Take what we recognize as news. Most people think of the news as a reliable account of what happened on any given day. This is, of course, a complete fantasy. There are more than 6 billion people on this planet and (with the exception of those who are mentally ill, or too young) every single one of them would think that their lives are significant. To distil every significant thing that happened on the planet during one day into a half-hour news broadcast and expect it to reflect any sort of truth is just ridiculous. Choices need to be made on what to cut from the broadcast. Even were one to strive for unbiased, balanced reporting it is just plain impossible to have an unbiased broadcast. The American news media's decisions are influenced by a number of forces. Economics: the majority of news is paid for by advertising. Higher ratings = more money, and sex and scandal attract higher ratings than real news. You can get morally outraged by this or not. Broadcast news is going to do what makes good business sense, not what is morally right. Really, what would you do? And then there's the question of ownership. Arch conservative Rupert Murdoch's news stations get daily memos with instruction on how to spin the news to favor Murdoch's views. Morally reprehensible? Maybe, but then again, it is his station. The big issue for me is when Fox uses slogans like "fair and balanced" when it is neither. Murdoch is the most blatant about it, but the fact is, every new broadcast is going to be slanted by who is creating it. In fact, everything that you personally have not experienced first hand is going to be filtered through the lens of whoever is communicating that information to you, and again, through the medium they are using to communicate through.

The inescapable conclusion is: you are being lied to. Everything you know is wrong, other than what you personally experienced first hand.

There are several reactions to this:

Solipsism: You yourself are the only thing that can be known or verified. Everything that didn't happen to you may or may not happen. In fact, the whole world may not exist outside your own brain. Cogito ergo sum means I exist, but just because I think you are thinking too doesn't mean you really do.

Nihilism: Everything is meaningless, even you. The only lesson we learn from history is that there is nothing to be learned from history. You reject everything. Nothing can be known or communicated.

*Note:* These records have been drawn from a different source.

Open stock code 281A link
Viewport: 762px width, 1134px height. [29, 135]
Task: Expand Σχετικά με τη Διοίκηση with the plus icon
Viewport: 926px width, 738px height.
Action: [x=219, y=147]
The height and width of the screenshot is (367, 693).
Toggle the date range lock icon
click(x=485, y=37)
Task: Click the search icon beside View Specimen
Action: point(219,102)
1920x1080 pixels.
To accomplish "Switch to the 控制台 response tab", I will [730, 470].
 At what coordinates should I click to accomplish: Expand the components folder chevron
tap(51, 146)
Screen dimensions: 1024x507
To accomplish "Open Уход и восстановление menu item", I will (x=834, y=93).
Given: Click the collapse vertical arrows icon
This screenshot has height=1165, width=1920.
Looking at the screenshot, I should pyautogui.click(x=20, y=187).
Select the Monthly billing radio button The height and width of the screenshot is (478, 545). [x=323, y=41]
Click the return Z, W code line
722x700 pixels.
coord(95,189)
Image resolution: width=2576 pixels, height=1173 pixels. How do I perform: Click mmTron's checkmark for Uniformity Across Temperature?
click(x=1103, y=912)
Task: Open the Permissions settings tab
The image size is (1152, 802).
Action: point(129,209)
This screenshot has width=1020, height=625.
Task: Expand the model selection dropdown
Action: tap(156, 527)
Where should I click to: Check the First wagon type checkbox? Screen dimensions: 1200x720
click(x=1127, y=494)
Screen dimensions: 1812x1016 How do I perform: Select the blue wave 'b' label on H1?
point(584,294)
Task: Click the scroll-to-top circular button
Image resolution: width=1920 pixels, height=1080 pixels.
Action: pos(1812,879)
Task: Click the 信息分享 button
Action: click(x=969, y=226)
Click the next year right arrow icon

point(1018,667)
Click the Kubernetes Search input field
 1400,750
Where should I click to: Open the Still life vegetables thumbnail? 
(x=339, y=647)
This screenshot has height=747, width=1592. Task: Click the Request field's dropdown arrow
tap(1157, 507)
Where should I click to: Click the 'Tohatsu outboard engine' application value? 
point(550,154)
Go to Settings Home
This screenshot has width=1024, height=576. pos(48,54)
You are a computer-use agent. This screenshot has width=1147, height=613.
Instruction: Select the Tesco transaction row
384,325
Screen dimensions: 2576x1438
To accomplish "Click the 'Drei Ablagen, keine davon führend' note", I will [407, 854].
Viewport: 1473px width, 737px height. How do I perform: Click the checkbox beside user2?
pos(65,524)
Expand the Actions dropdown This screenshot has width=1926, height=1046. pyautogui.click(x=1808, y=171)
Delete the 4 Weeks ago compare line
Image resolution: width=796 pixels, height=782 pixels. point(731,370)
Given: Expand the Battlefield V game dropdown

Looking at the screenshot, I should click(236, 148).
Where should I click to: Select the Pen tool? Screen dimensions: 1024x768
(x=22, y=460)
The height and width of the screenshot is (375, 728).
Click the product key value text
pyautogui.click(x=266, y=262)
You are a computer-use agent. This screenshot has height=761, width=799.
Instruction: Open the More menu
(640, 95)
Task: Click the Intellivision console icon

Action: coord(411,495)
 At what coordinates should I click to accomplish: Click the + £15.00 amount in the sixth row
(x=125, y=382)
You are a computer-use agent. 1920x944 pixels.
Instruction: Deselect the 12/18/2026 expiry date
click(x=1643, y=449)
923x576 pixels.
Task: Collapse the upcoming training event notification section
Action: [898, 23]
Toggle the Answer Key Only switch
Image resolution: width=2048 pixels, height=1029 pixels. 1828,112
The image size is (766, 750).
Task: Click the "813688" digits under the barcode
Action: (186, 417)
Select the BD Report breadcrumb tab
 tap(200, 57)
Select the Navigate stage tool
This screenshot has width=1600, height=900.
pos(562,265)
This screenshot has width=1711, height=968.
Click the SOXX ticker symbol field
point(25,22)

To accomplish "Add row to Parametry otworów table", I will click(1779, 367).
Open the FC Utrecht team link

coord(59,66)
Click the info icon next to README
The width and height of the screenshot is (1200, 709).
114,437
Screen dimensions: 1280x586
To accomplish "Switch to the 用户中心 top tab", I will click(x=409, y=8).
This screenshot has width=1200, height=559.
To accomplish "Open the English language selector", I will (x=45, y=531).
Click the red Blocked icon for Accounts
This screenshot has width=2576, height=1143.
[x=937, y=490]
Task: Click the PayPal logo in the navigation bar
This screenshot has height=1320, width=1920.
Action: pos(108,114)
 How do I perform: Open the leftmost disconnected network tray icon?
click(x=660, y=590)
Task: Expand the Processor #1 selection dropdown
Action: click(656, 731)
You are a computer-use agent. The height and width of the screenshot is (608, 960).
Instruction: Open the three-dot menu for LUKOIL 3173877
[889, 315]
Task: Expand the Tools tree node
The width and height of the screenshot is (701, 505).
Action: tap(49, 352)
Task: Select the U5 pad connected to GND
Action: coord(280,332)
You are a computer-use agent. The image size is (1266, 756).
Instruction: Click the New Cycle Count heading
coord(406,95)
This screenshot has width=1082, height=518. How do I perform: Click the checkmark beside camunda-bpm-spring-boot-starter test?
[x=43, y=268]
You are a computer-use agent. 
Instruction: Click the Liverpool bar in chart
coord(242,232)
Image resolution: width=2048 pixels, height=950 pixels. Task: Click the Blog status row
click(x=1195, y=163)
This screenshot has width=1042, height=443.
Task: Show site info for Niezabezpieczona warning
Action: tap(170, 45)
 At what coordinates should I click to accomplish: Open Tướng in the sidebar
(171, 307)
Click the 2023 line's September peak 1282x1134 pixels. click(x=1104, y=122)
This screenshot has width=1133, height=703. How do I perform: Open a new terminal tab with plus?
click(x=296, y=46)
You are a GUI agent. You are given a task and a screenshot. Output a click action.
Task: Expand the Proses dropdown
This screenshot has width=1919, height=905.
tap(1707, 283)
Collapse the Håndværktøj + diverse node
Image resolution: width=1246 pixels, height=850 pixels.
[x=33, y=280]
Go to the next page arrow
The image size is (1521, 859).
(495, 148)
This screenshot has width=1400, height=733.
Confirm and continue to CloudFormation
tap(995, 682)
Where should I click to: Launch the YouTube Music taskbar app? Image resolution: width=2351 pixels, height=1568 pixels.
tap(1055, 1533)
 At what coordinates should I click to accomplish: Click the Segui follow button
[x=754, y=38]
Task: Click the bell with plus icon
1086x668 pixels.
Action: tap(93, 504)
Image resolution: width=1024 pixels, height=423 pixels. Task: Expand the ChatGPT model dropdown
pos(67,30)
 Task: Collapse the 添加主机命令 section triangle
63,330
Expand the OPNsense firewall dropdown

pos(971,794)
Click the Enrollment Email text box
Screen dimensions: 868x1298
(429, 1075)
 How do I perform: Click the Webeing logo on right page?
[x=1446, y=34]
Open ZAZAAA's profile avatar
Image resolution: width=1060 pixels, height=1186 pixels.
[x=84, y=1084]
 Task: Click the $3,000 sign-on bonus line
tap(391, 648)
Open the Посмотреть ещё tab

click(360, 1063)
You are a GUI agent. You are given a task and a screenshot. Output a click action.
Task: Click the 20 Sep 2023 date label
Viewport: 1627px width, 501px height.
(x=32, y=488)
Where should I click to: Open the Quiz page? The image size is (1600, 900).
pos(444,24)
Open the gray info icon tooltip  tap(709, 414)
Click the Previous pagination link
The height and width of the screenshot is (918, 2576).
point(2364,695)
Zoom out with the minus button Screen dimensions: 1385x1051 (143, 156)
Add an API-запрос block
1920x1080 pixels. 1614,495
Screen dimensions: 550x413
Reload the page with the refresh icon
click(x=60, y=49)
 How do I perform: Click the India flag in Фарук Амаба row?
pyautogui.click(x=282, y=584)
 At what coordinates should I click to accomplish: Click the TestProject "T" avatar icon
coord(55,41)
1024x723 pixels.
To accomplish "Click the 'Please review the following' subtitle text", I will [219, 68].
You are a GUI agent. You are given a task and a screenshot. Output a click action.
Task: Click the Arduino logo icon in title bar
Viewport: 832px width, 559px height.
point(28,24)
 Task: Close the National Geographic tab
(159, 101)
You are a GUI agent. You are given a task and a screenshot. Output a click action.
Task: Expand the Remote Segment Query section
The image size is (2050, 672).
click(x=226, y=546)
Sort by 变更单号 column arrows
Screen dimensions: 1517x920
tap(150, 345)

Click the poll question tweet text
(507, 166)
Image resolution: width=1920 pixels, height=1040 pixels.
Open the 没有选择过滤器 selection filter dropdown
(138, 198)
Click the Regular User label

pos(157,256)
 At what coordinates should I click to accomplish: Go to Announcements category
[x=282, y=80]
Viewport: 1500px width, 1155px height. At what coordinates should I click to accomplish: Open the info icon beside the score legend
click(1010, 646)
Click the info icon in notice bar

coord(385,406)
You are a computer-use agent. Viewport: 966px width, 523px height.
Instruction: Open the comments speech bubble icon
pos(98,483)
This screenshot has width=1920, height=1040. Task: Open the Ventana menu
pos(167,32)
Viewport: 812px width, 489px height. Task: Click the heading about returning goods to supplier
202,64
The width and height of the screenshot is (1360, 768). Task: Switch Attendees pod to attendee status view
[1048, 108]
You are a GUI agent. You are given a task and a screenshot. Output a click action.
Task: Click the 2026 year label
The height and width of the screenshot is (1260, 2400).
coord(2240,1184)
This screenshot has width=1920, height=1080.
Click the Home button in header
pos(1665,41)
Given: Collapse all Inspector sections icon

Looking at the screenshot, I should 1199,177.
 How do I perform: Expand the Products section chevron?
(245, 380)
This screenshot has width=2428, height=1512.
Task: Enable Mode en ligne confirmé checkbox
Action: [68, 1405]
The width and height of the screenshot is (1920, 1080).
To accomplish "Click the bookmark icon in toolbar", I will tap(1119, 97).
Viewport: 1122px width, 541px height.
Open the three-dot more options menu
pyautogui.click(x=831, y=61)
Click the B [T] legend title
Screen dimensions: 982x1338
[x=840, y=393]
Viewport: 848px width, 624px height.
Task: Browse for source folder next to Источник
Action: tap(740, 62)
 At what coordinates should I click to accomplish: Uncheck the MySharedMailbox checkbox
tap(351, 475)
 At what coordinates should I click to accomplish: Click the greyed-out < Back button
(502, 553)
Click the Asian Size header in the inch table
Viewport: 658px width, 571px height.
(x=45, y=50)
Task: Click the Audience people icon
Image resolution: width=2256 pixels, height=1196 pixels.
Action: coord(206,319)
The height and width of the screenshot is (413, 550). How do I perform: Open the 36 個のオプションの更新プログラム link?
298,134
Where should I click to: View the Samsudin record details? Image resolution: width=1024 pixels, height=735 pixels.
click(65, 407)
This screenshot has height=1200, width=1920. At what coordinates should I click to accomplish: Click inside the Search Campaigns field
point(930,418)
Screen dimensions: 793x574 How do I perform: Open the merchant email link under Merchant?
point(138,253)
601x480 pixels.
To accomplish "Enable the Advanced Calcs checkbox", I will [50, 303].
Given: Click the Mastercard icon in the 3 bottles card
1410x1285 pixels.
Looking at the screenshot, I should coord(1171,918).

Totalitarianism: There is a truth and there are facts and you believe in them to spite all evidence to the contrary. You believe with religious zeal anyone who tells you anything that confirms the truth that you believe you have found, and insult, pass laws against, or kill anyone or anything that tries to contradict these beliefs.

Existentialism: Everything is a lie, unless it is true. Do such distinctions really matter, though when you really can't prove either way? Thus we are free to decide for ourselves what we believe, what we do. With this complete freedom comes complete responsibility, though. We have no one to blame but ourselves if things go badly.

On good days I am an existentialist. On bad days I'm a nihilst.

So this is about a quarter of the lecture, and I'm writing it out to find out something. I have to turn this class into a completely online version and I'm realizing the real challenge is going to be finding a way to convert the content of the lectures. It has taken way to long just to put that little bit into words, so I'm not sure this is going to be an option. I'm not really wanting to tape the lectures though. Maybe if I could get Edward James Olmos to speak them or something, then it would be bearable... hmmmm.... what would a Constructionist do?